#### [Problem statement]
What you return must be the lines of the data that hold the word "menu".

Stored records:
____

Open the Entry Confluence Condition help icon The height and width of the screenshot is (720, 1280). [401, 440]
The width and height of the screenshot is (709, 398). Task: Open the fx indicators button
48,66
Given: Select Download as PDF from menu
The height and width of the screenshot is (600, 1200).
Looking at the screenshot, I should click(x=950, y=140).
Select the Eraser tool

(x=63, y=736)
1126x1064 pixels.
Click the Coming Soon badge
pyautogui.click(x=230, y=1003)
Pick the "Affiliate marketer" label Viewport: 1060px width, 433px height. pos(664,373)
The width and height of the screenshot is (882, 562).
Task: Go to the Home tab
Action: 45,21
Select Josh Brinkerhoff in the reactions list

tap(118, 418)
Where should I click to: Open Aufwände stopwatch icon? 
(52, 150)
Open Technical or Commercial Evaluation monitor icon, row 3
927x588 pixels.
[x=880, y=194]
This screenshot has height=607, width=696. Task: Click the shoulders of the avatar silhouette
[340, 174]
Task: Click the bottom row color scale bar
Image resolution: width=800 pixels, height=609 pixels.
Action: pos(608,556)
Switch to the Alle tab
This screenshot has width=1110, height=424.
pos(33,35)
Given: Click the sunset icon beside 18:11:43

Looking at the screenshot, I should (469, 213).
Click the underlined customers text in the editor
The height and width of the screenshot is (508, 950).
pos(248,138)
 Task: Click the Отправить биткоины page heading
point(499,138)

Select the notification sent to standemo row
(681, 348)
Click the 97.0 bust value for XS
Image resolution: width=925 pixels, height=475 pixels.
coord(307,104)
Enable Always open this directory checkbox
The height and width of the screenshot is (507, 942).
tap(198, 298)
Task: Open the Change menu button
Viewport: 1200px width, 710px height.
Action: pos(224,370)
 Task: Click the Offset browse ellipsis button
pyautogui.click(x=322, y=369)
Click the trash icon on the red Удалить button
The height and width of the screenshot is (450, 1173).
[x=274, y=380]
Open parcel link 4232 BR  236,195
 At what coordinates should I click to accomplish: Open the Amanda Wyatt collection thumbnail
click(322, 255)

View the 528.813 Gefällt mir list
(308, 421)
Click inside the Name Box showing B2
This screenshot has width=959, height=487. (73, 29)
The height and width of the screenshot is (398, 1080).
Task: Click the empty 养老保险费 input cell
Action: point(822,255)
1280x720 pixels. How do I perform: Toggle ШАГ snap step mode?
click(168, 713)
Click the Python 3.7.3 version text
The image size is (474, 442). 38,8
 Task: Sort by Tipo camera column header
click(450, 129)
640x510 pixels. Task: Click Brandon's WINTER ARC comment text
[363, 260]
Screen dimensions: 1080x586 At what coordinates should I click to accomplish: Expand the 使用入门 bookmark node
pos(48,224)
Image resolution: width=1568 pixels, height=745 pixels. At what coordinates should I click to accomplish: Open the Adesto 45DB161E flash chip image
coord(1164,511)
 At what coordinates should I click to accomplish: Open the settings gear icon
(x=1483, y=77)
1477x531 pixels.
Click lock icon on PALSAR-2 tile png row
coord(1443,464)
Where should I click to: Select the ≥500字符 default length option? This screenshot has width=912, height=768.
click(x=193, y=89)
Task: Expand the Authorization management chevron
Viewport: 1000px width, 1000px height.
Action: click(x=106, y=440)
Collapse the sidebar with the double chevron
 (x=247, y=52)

____

#### [Exercise response]
Given: Select Download as PDF from menu
Task: Open the Change menu button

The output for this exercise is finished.